The April edition of Building Bridges has been issued by the Prison Action Network.
Of particular interest to parole reform in this edition:
7. The NYS Parole Campaign has attracted 4 more organizations who support the SAFE Parole Act.: Center for Nuleadership on Urban Solutions, Institute for Juvenile Justice Reform and Alternatives, Greenhope Services for Women, Inc., and the Morningside Monthly Meeting of the Religious Society of Friends. Legislative Advocacy efforts will start in earnest in May.
8. NYS Prisoner Justice Network tells us what’s wrong with New York’s prison system...and what we can do about it: New York’s prison system is spending $3 billion on “corrections” – that don’t correct anything – while cutting education, health care, and other social programs to the bone. This system of mass incarceration is inhumane, unnecessary, uneconomical, and ineffective. Read the article to find out what you can do!
9. Parole News - Of the 84 parole hearings in February, 2 applicants were released at their initial hearings and 14 were released at a reappearance. DOCS and Parole have been merged into one Department, while the Parole Board remains independent.
A major change was the merging of DOCS and Parole into one agency headed by one person. In theory it could be a benefit. A seamless process from incarceration through reentry is certainly something to be desired, especially when the goal is successful reintegration. Of course, as with most laws, everything depends on the nature of those implementing them. We have faith that Commissioner Brian Fischer will do his best to promote successful reintegration, but under future administrations who knows? In extreme times, as we can see by Sen. Little’s suit against the new Gerrymandering law (see article 5), when people don’t like a law, they can try to overturn it and often do. In fact that is what we hope to do with Gov. Cuomo’s rewrite of the parole board statute, formerly known as 259-i and now broken up and placed in new locations in NYS laws.
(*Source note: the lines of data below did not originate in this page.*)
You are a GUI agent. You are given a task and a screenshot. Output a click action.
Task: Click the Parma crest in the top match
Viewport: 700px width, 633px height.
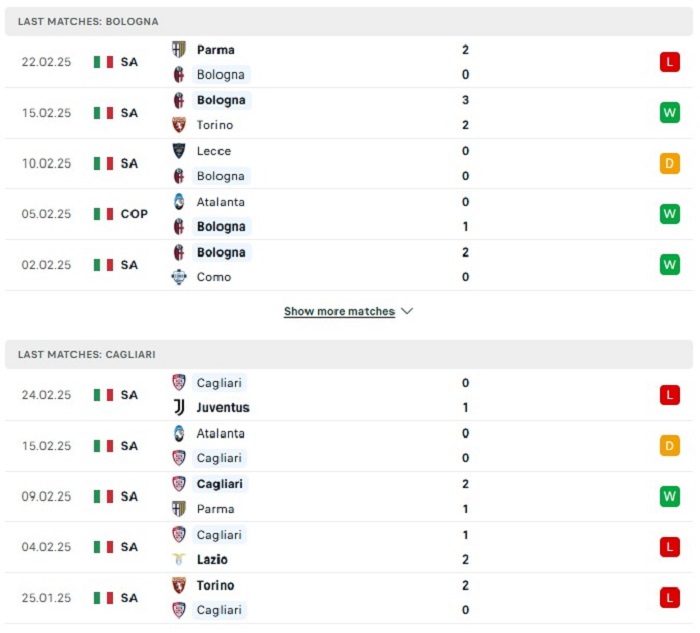click(179, 49)
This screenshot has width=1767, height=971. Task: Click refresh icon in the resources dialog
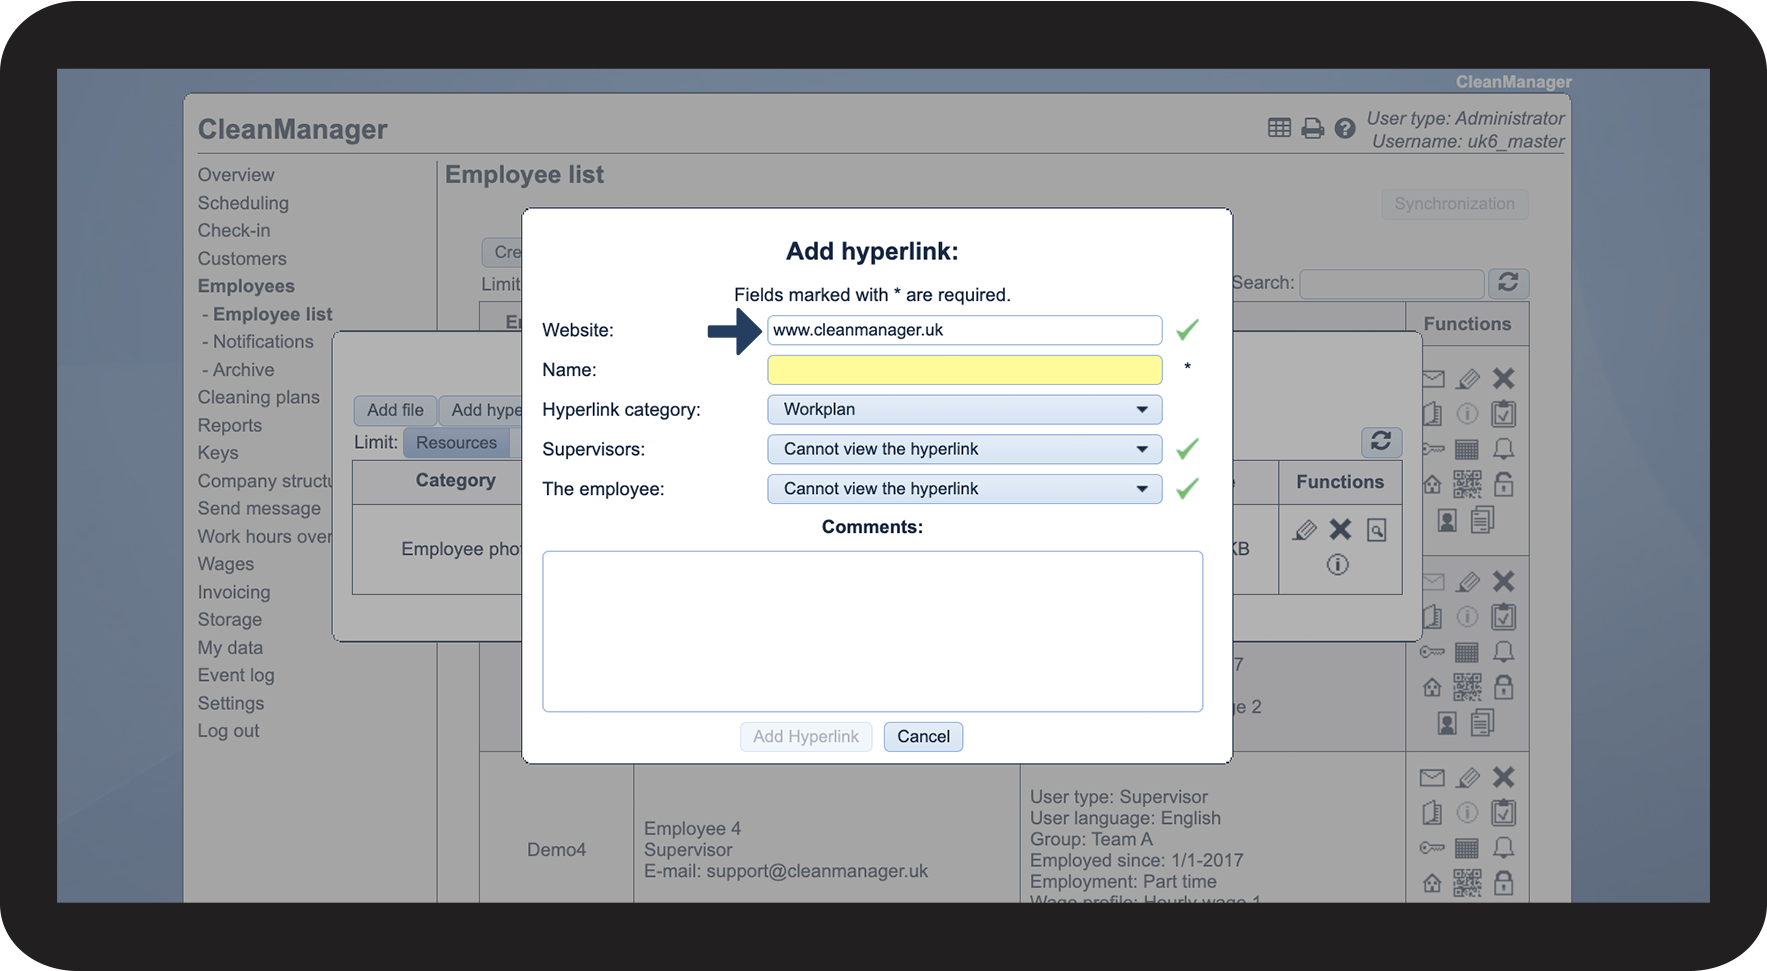[1381, 441]
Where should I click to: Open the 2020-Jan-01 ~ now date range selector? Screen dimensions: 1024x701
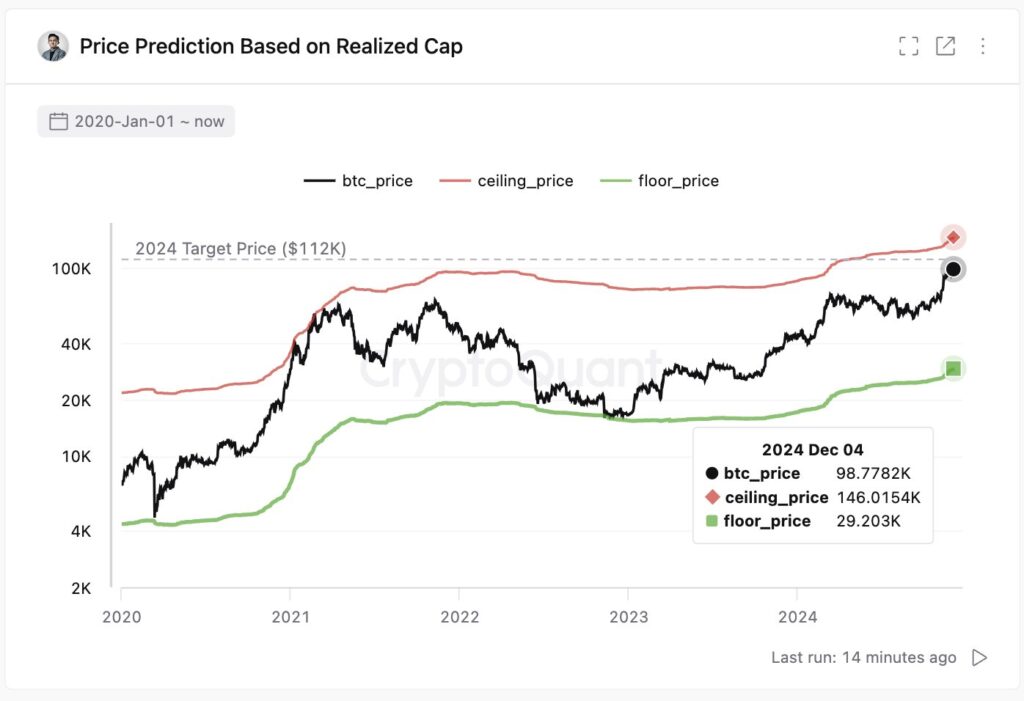click(136, 120)
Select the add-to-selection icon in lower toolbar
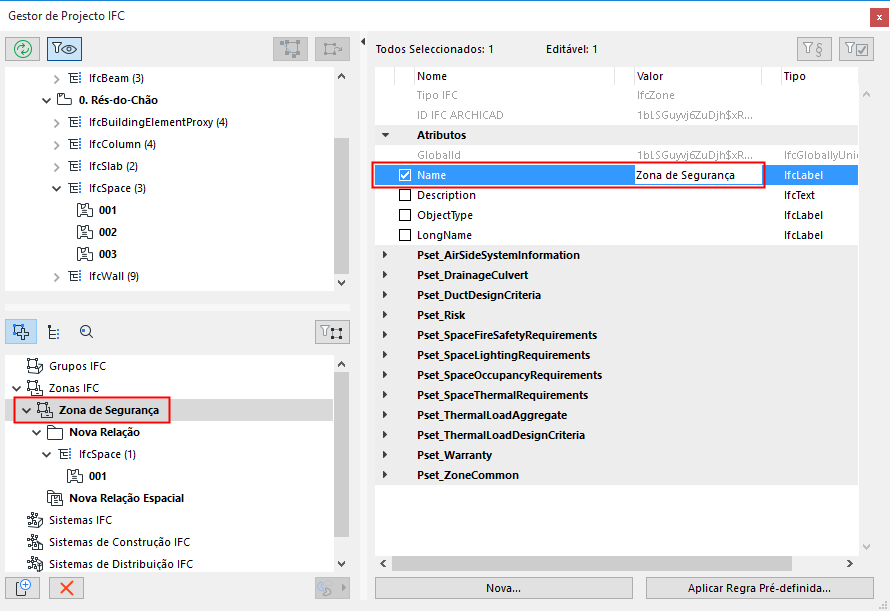 (x=21, y=331)
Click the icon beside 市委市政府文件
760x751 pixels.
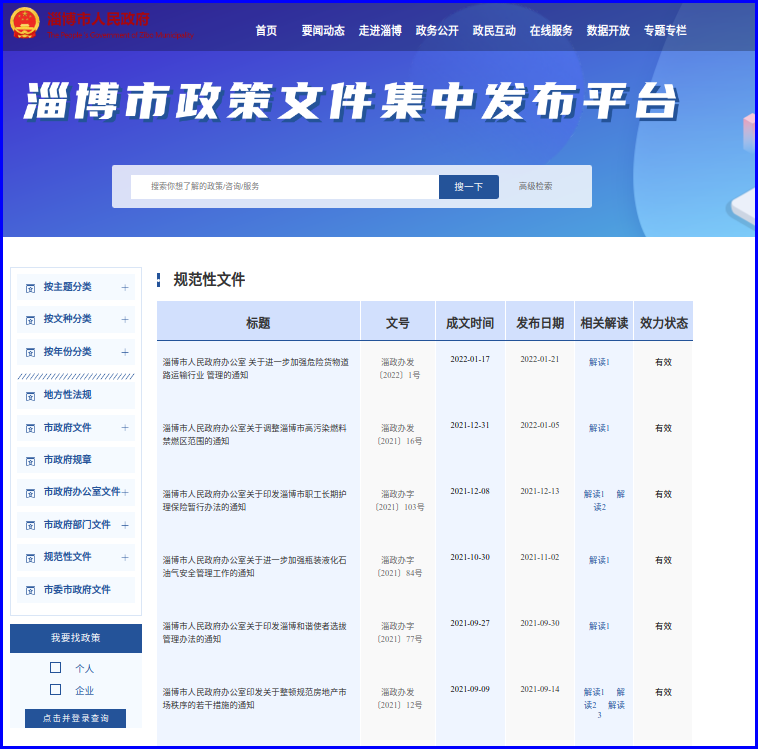tap(30, 591)
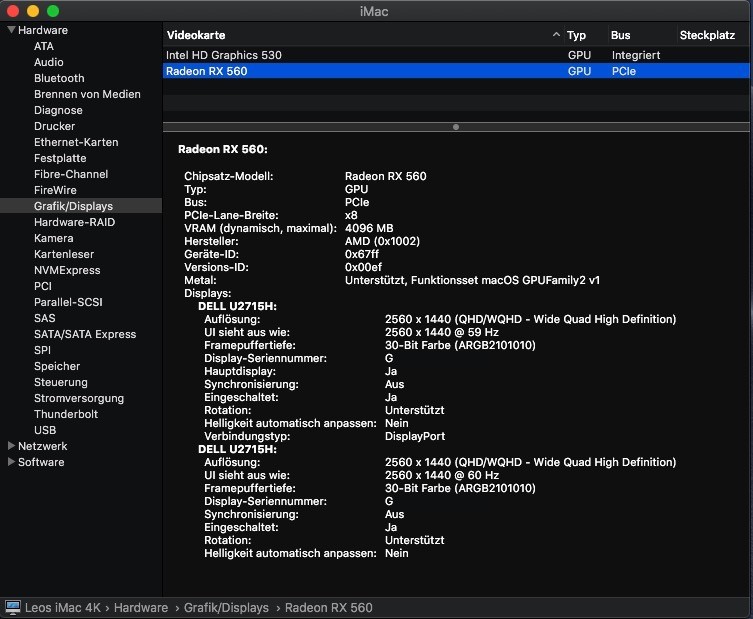Sort by the Typ column header
Viewport: 753px width, 619px height.
coord(577,35)
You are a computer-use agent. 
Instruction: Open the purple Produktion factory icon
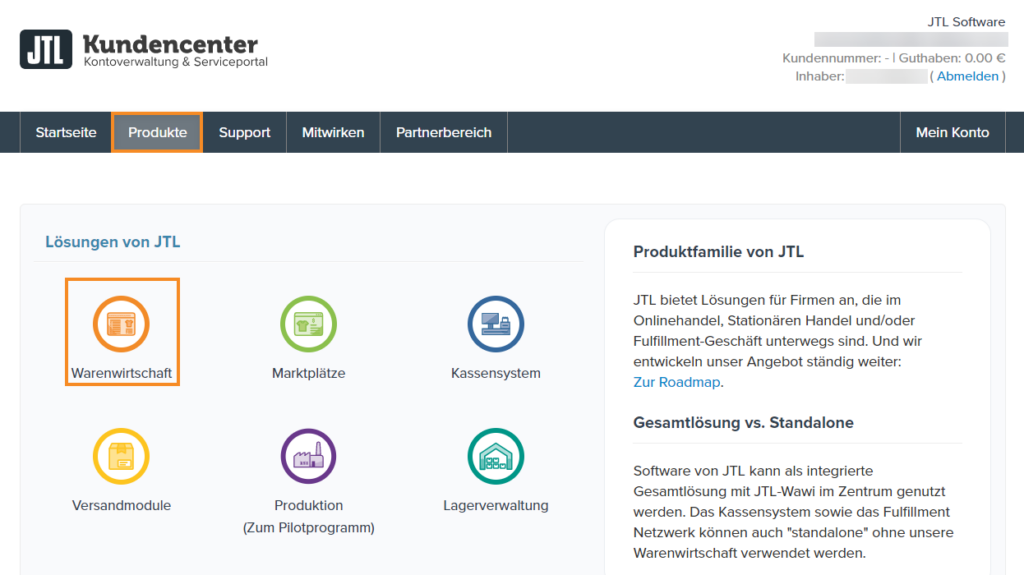pos(308,456)
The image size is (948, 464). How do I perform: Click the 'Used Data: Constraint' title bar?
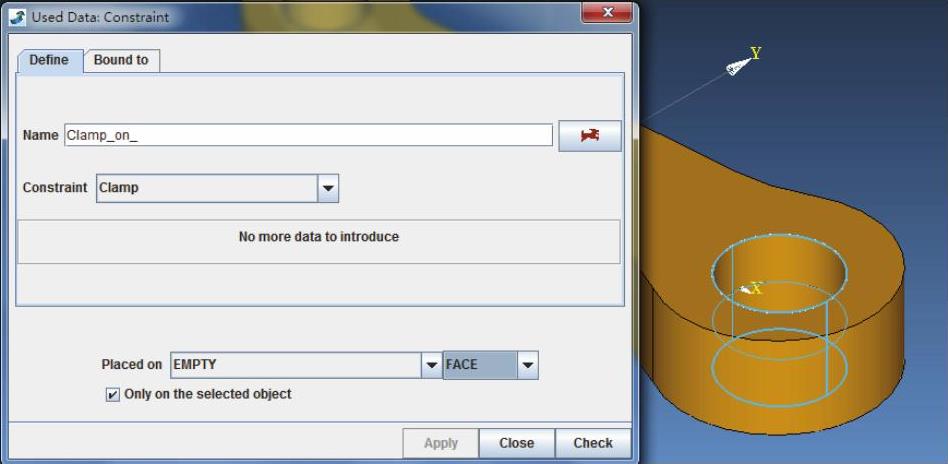click(x=300, y=17)
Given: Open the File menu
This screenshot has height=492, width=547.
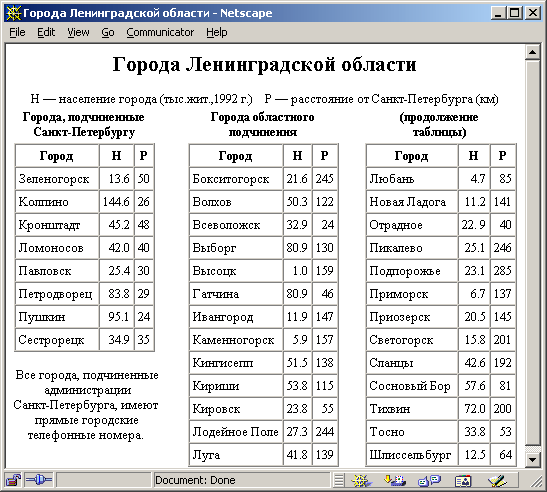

Changes include the removal of section 1 of 259-i more than 20 years after the Board lost the authority to set minimum sentences. Other changes require the Parole Board to use risk and needs assessment principles in the parole release decision, and the use of a Transitional Accountability Plan (TAP) by the newly created Department “to be a comprehensive, dynamic and individualized case management plan based on the programming and treatment needs of the inmate. The purpose of such plan shall be to promote the rehabilitation of the inmate and their successful and productive reentry and reintegration into society upon release.” [To request a copy of the sections of legislation which contain the above changes please email parole.reform@gmail.com with your request.]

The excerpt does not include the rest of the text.